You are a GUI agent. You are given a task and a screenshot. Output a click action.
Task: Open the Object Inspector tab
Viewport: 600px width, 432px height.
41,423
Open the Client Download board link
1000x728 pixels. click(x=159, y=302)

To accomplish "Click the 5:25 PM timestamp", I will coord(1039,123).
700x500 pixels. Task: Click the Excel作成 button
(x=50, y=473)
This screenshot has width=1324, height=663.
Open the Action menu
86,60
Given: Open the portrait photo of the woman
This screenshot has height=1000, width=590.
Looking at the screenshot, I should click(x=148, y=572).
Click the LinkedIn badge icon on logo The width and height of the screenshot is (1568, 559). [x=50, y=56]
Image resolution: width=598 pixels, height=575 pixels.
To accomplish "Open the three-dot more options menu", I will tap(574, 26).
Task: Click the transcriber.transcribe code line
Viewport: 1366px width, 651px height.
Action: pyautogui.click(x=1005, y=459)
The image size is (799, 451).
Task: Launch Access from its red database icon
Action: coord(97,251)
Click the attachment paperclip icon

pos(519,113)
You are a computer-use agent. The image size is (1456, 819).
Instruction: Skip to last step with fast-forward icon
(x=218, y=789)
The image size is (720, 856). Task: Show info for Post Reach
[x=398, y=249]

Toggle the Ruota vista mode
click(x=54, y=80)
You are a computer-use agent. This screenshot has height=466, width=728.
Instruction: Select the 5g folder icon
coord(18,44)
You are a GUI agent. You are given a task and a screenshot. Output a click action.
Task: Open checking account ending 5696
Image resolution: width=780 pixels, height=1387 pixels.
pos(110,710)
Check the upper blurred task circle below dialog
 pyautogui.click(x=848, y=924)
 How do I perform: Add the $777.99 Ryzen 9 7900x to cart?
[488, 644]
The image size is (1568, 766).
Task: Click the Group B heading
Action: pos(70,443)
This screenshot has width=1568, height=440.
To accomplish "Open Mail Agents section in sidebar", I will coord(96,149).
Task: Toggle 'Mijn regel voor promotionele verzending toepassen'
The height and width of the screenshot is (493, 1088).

About this exercise ▸ Where a line of the entries contains "accomplish", report that line.

Exercise response ▸
To accomplish "Click the 5:25 PM timestamp", I will coord(1039,123).
To accomplish "Open the three-dot more options menu", I will tap(574, 26).
To accomplish "Open Mail Agents section in sidebar", I will coord(96,149).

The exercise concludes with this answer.